Perdona la ofensa a tu prójimo y, cuando reces, tus pecados te serán perdonados

Estas palabras no solo nos invitan a perdonar, sino que nos recuerdan que el perdón es la condición necesaria para que también a nosotros se nos pueda perdonar. Dios nos escucha y nos perdona en la medida en que sepamos perdonar. El propio Jesús nos advierte: «La medida que usen, la usarán con ustedes» (Mt 7, 2). «Bienaventurados los misericordiosos, porque ellos alcanzarán misericordia» (Mt 5, 7). Pues si el corazón está endurecido por odio, ni siquiera es capaz de reconocer ni de acoger el amor misericordioso de Dios. Entonces ¿cómo vivir esta Palabra de vida? Ciertamente, perdonando inmediatamente si hubiera alguien con quien aún no estemos reconciliados. Pero no basta con eso. Será necesario rebuscar por los rincones más recónditos de nuestro corazón y eliminar incluso la simple indiferencia, la falta de benevolencia, cualquier actitud de superioridad o de descuido con cualquiera que pase a nuestro lado. Es más, hacen falta medidas preventivas. Por eso, cada mañana veré con una mirada nueva a todos aquellos con quienes me encuentre –en la familia, en clase, en el trabajo, en la tienda–, dispuesto a pasar por alto lo que no esté bien en su modo de actuar, dispuesto a no juzgar, a darles confianza, a tener siempre esperanza, a creer siempre; me acercaré a cada persona con esta amnistía completa en el corazón, con este perdón universal; no recordaré en absoluto sus defectos, lo cubriré todo con el amor.
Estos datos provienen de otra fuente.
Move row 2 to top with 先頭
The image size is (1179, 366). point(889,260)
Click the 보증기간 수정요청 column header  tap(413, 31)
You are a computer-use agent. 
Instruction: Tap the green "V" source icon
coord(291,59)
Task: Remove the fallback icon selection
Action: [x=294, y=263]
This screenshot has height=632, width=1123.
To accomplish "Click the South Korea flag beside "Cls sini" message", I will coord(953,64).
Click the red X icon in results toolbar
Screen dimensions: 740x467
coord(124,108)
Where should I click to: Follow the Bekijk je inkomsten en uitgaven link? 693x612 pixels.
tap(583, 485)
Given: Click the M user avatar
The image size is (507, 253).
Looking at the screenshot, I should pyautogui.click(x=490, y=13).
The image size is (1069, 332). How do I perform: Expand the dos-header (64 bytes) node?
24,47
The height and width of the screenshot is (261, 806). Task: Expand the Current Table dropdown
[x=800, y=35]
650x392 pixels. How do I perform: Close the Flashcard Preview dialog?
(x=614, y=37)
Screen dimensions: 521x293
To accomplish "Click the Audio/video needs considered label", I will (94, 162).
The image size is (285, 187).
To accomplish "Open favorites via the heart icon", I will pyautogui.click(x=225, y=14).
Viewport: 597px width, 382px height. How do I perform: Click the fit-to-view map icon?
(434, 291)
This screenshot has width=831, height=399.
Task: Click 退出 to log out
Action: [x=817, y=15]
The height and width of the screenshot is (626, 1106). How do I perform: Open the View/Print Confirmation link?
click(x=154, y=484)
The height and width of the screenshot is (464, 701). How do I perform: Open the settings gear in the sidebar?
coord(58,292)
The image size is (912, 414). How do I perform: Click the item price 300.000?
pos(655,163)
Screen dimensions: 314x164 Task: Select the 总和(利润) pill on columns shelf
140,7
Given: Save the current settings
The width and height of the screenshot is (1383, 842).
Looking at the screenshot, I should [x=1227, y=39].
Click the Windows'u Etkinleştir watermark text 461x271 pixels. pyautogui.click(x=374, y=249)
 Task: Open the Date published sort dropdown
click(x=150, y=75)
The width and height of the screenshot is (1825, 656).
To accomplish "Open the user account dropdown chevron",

Y a lo largo del día procuraré reparar un desaire o una reacción de impaciencia pidiendo perdón o con un gesto de amistad, sustituir una actitud de rechazo instintivo hacia el otro por una actitud de plena acogida, de misericordia sin límites, de perdón completo, de participación y atención a sus necesidades. Así, cuando eleve mi oración al Padre, y sobre todo cuando le pida perdón por mis fallos, también yo veré atendida mi petición y podré decir con plena confianza: «Perdona nuestras ofensas como también nosotros perdonamos a los que nos ofenden» (Mt 6, 12). Chiara Lubich Palabra de vida publicada en Ciudad Nueva n. 390 (8-9/2002), p. 25.